--- begin ---

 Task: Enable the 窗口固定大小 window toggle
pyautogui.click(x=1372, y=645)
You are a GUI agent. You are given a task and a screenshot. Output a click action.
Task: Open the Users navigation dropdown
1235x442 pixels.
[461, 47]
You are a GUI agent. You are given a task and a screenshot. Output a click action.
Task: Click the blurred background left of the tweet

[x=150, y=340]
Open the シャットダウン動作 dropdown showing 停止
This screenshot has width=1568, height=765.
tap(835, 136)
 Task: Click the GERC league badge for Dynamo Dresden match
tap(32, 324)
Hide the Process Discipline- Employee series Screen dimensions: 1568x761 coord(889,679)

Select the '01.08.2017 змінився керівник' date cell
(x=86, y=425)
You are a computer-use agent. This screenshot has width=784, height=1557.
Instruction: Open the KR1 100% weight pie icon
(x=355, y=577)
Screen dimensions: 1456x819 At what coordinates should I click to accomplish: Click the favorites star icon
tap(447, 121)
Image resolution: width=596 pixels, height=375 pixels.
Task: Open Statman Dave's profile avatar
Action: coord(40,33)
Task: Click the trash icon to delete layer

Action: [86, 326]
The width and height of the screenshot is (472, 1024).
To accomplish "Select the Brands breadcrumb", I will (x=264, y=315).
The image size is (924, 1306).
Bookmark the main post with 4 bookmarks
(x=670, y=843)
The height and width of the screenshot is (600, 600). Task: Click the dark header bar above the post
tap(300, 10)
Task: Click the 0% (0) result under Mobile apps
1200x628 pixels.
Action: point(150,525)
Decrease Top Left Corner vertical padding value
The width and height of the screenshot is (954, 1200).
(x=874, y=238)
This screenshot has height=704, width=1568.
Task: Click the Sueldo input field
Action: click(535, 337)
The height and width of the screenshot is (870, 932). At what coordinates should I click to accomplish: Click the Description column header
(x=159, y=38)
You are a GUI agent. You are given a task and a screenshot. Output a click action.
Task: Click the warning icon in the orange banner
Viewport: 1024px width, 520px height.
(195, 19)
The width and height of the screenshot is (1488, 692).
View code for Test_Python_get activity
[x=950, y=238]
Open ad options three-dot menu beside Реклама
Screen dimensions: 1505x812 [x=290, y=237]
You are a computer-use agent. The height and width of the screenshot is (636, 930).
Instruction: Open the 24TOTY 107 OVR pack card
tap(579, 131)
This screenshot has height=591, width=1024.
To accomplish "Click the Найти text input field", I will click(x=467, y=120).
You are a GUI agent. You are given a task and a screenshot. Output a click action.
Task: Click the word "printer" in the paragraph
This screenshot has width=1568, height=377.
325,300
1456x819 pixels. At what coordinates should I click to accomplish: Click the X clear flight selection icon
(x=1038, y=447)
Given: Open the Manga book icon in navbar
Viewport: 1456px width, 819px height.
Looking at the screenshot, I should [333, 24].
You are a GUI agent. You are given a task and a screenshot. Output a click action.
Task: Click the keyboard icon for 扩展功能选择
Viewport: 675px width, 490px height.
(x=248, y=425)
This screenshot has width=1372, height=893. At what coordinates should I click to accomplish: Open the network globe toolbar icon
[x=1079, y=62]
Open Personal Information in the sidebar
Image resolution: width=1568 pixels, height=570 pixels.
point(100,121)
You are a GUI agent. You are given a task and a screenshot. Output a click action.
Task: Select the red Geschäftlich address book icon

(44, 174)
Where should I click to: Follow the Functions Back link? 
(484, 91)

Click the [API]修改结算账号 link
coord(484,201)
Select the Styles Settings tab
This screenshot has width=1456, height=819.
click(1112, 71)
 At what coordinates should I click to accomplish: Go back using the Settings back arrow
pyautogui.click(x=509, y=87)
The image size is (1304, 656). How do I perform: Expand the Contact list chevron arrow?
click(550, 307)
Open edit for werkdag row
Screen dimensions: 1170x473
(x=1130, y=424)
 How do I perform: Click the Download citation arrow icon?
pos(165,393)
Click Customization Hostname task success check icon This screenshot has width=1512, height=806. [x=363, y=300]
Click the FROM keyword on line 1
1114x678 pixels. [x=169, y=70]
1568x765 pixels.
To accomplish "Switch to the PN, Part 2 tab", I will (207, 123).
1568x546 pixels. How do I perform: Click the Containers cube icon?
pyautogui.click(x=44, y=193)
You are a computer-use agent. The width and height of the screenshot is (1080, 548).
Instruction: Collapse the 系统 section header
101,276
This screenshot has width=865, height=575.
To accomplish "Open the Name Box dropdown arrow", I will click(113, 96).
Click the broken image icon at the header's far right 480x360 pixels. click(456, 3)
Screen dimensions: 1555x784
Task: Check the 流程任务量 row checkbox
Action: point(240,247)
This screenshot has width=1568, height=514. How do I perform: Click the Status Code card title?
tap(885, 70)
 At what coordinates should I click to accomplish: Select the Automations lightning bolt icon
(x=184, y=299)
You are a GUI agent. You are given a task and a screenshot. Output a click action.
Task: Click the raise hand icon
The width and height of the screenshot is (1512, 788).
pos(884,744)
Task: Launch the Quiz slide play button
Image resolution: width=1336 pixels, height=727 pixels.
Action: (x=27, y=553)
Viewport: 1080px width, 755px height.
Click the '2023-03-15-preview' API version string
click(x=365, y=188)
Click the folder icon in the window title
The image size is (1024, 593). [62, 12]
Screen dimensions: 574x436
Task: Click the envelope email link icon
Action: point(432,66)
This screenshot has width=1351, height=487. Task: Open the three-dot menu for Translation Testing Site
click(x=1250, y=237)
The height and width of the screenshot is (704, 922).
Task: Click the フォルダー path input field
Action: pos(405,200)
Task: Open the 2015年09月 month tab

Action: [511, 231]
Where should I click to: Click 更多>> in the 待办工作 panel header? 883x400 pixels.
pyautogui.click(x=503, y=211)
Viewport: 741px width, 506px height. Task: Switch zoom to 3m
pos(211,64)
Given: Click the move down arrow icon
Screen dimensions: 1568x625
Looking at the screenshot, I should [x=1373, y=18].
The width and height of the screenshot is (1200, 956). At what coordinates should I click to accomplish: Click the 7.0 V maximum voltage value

--- end ---

◆ CHALLENGE
How many lines of the data above contain the string "computer"? Reply with the number only.

◆ SOLUTION BELOW
3